Derrota merecida, victoria por fidelidad

Millán Gómez

Victoria contundente del PP o, lo que es lo mismo, derrota estrepitosa del PSOE. Síntesis del domingo electoral. Consecuencias de una crisis que se ha llevado por delante a gobiernos de toda ideología. Resumen de una jornada donde los españoles han castigado la nula gestión de la crisis económica del Gobierno socialista y premiado a una oposición que ha hecho del silencio, ese defecto político, una virtud en términos cuantitativos. Ha perdido quien lo merecía y ha ganado quien no lo merecía. El nuevo Congreso será menos bipartidista, fantástica noticia.

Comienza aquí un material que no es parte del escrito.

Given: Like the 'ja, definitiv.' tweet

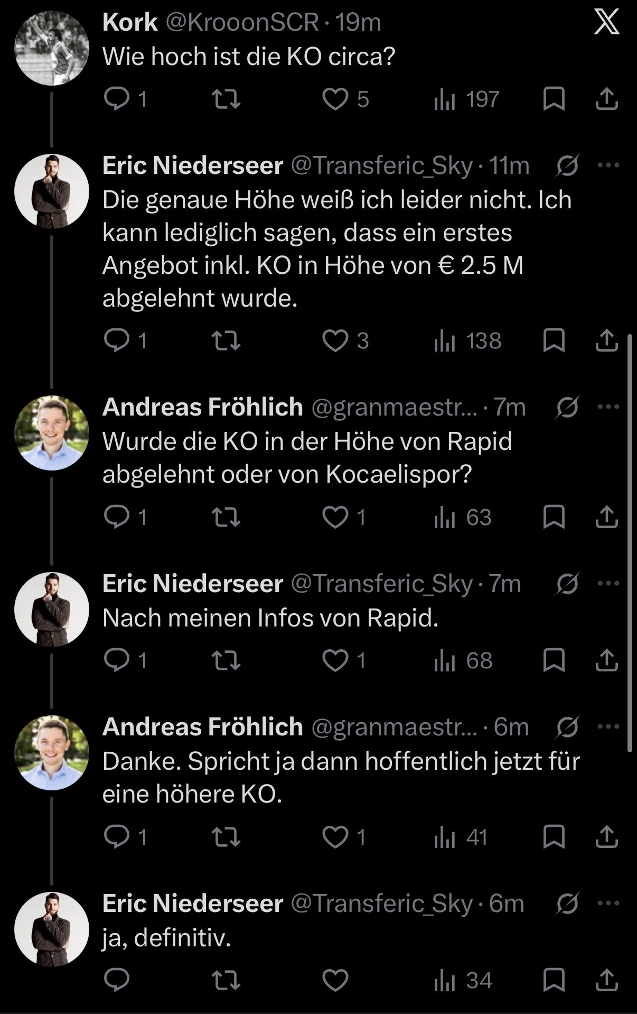Looking at the screenshot, I should click(335, 981).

Sin entrar a valorar cambios en la Ley Electoral, todo es susceptible de mejora, Izquierda Unida (IU) ha visto traducido en una subida exponencial el lógico trasvase de votantes de izquierdas descontentos con el Ejecutivo de Zapatero. En este ámbito, la coherencia se impuso. Más sorprendentes resultan los 16 diputados obtenidos por CiU, a pesar de los recortes aplicados desde que la Plaça Sant Jaume es monocolor convergente. Han aumentado en seis escaños sus resultados de 2008. Las posibles razones se encuentran, nuevamente, en un castigo al PSC por los sucesivos tripartitos y la gestión desde Moncloa, el voto conservador para frenar al PP y por la llegada de voto soberanista desde ERC. Como comprenderán, es bastante difícil pensar que ICV haya “cedido” papeletas a CiU. UPyD, ese partido sin programa, también sube en votos y escaños haciéndose con uno en Valencia.